→ WORK REQUIRED: Without including any picture, return the complete set of records exactly.

::::

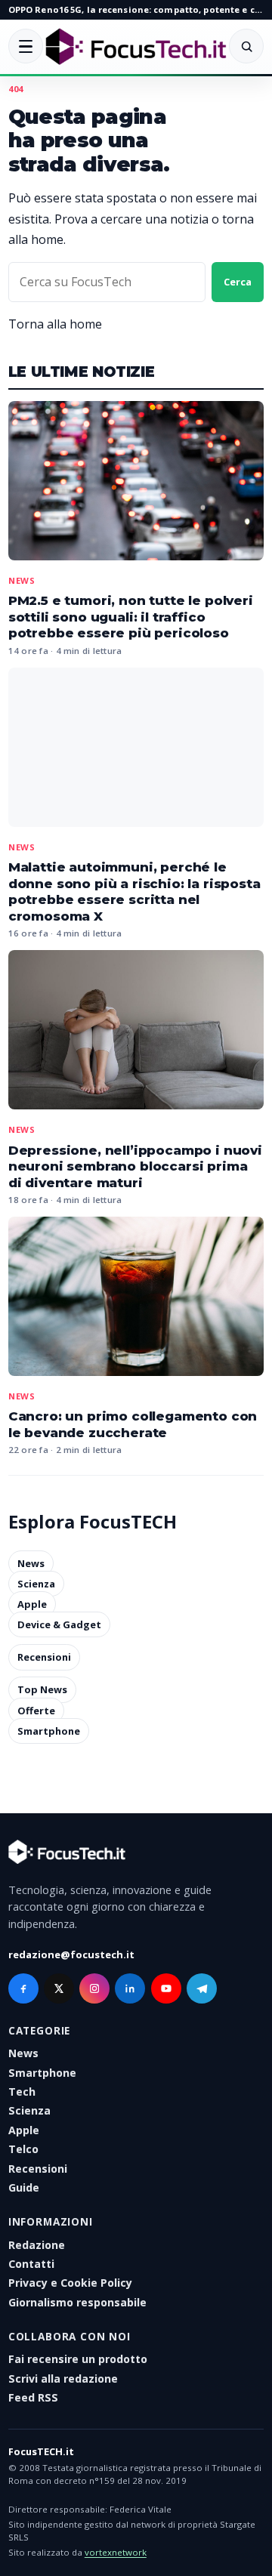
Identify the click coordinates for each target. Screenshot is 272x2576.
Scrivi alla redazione (63, 2378)
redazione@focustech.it (71, 1954)
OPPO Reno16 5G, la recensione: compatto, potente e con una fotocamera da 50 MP (136, 9)
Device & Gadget (59, 1624)
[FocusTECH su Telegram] (202, 1988)
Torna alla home (55, 324)
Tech (22, 2091)
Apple (32, 1604)
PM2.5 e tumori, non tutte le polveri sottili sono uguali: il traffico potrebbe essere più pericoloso (130, 616)
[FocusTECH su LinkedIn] (130, 1988)
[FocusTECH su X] (59, 1988)
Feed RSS (33, 2397)
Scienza (36, 1583)
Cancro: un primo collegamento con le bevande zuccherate (132, 1424)
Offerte (36, 1710)
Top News (42, 1690)
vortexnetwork (116, 2552)
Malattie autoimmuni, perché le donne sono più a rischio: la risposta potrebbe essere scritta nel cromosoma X (134, 891)
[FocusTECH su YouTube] (166, 1988)
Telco (23, 2149)
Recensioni (44, 1657)
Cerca (238, 281)
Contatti (31, 2264)
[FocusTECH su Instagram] (94, 1988)
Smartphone (48, 1731)
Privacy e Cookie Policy (70, 2282)
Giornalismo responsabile (77, 2302)
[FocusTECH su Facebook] (23, 1988)
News (22, 580)
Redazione (36, 2245)
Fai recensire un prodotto (77, 2359)
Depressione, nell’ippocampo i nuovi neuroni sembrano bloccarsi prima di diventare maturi (135, 1166)
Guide (23, 2187)
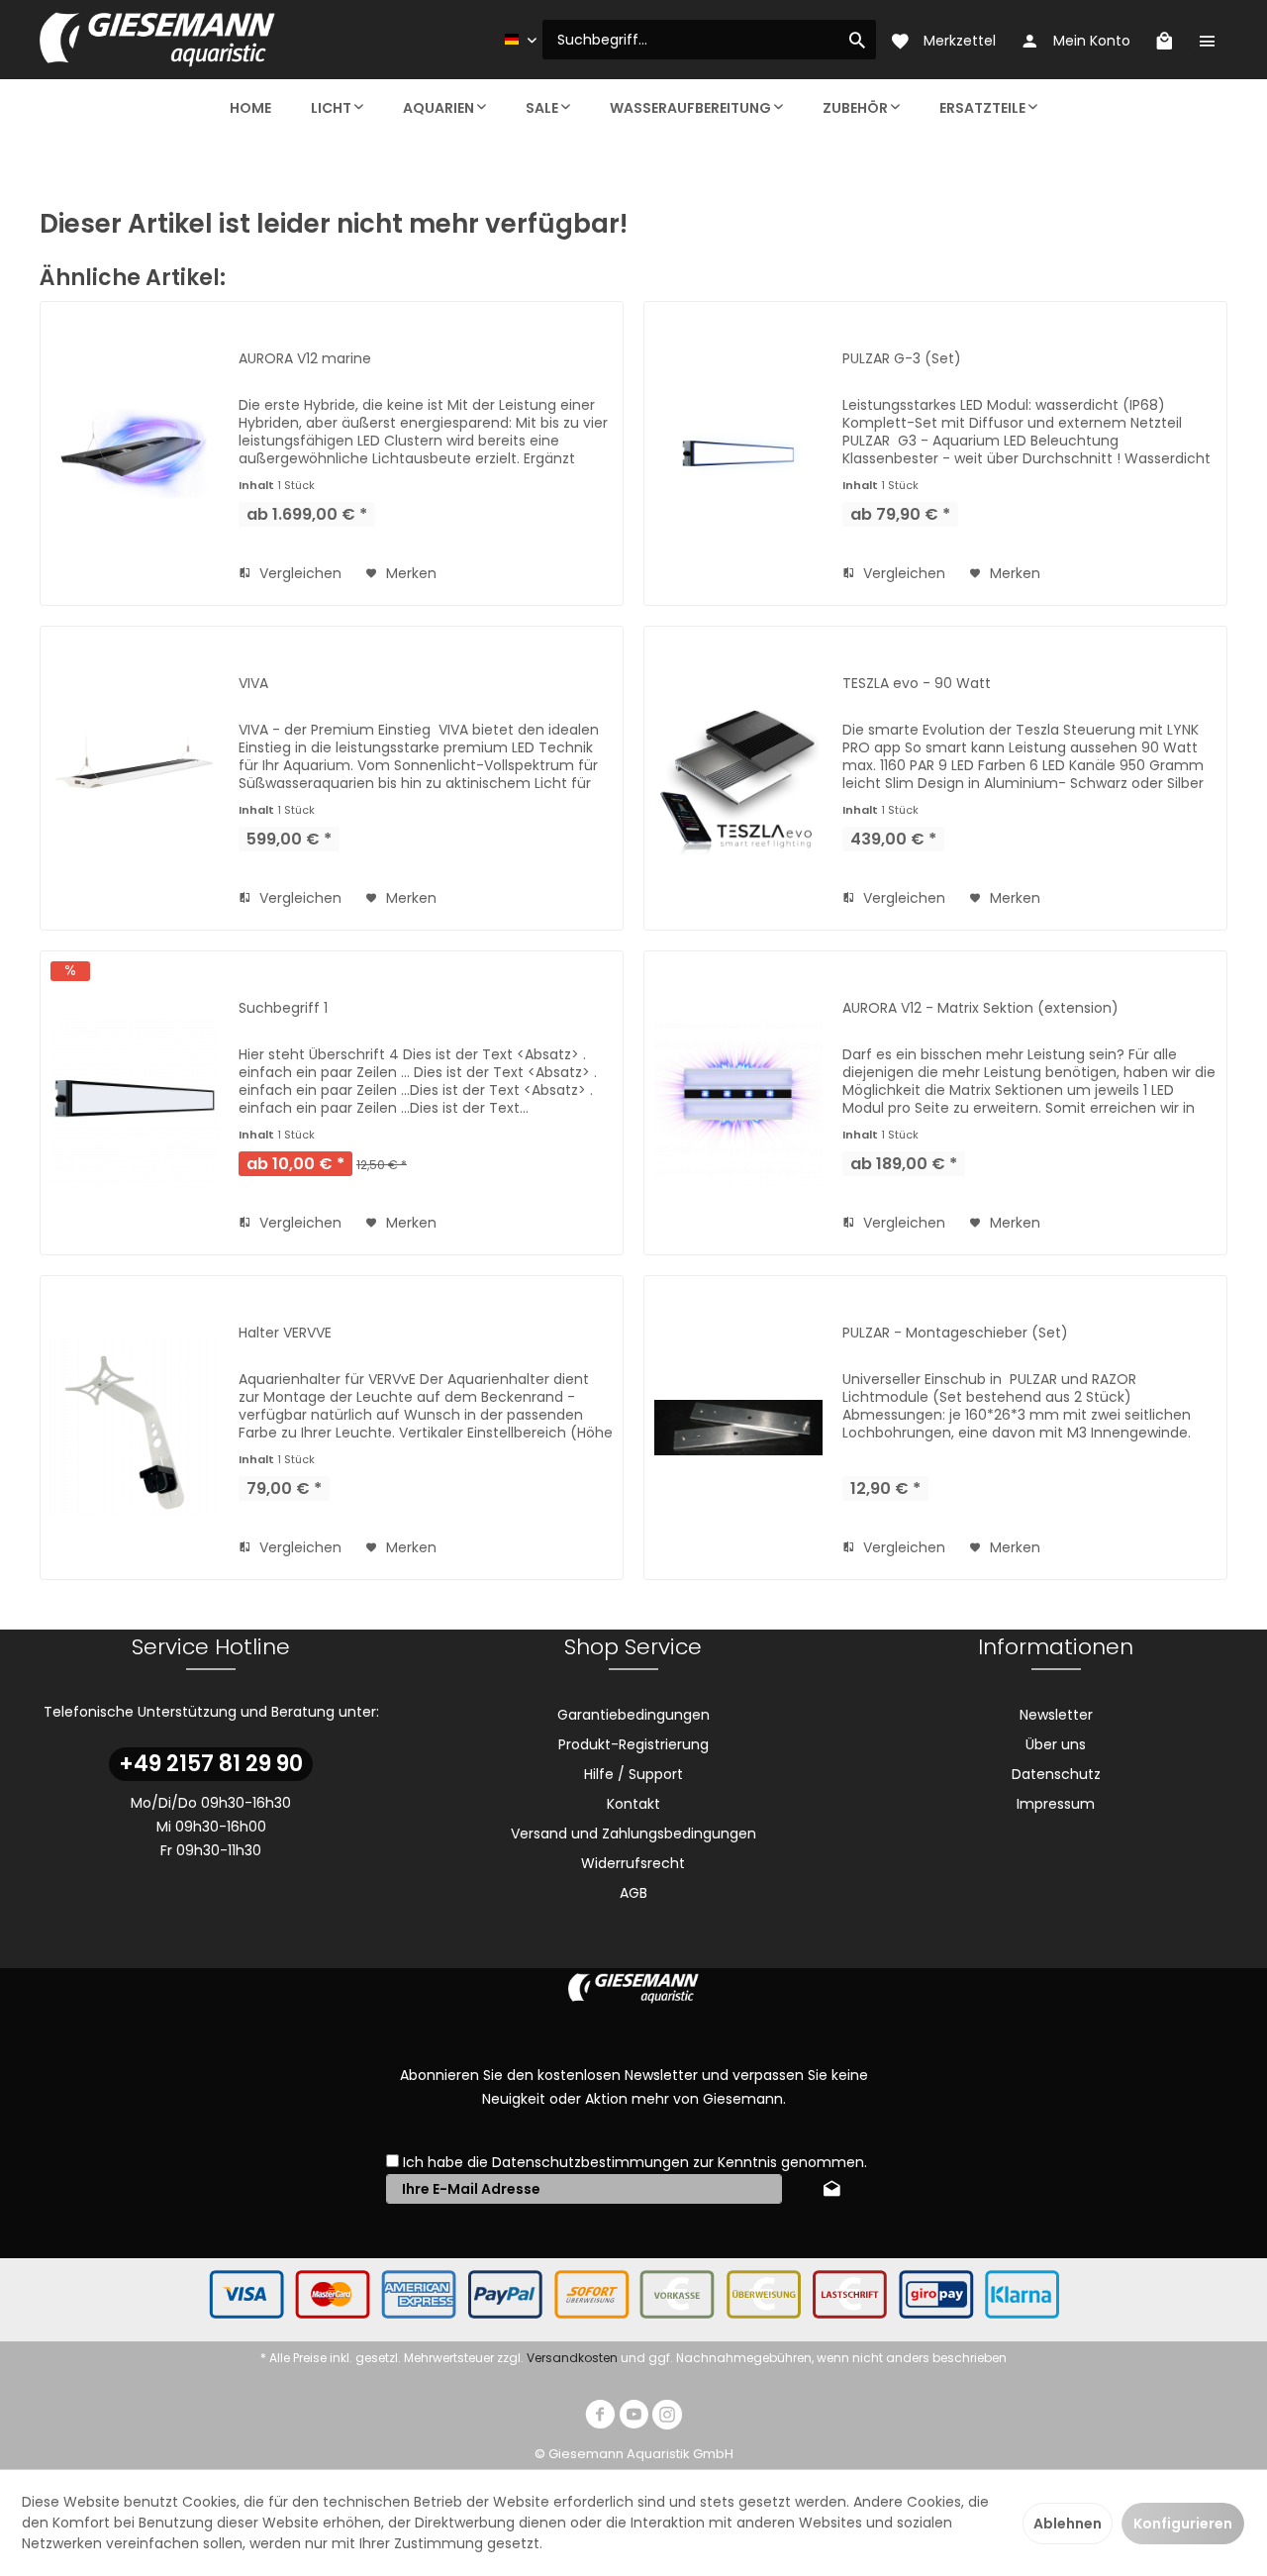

::::

→ EXERCISE OUTPUT:
Identify the click coordinates for each target. Screenshot is 272x2576.
Scrivi alla redazione (63, 2378)
redazione@focustech.it (71, 1954)
OPPO Reno16 5G, la recensione: compatto, potente e con una fotocamera da 50 MP (136, 9)
Device & Gadget (59, 1624)
[FocusTECH su Telegram] (202, 1988)
Torna alla home (55, 324)
Tech (22, 2091)
Apple (32, 1604)
PM2.5 e tumori, non tutte le polveri sottili sono uguali: il traffico potrebbe essere più pericoloso (130, 616)
[FocusTECH su LinkedIn] (130, 1988)
[FocusTECH su X] (59, 1988)
Feed RSS (33, 2397)
Scienza (36, 1583)
Cancro: un primo collegamento con le bevande zuccherate (132, 1424)
Offerte (36, 1710)
Top News (42, 1690)
vortexnetwork (116, 2552)
Malattie autoimmuni, perché le donne sono più a rischio: la risposta potrebbe essere scritta nel cromosoma X (134, 891)
[FocusTECH su YouTube] (166, 1988)
Telco (23, 2149)
Recensioni (44, 1657)
Cerca (238, 281)
Contatti (31, 2264)
[FocusTECH su Instagram] (94, 1988)
Smartphone (48, 1731)
Privacy e Cookie Policy (70, 2282)
Giornalismo responsabile (77, 2302)
[FocusTECH su Facebook] (23, 1988)
News (22, 580)
Redazione (36, 2245)
Fai recensire un prodotto (77, 2359)
Depressione, nell’ippocampo i nuovi neuroni sembrano bloccarsi prima di diventare maturi (135, 1166)
Guide (23, 2187)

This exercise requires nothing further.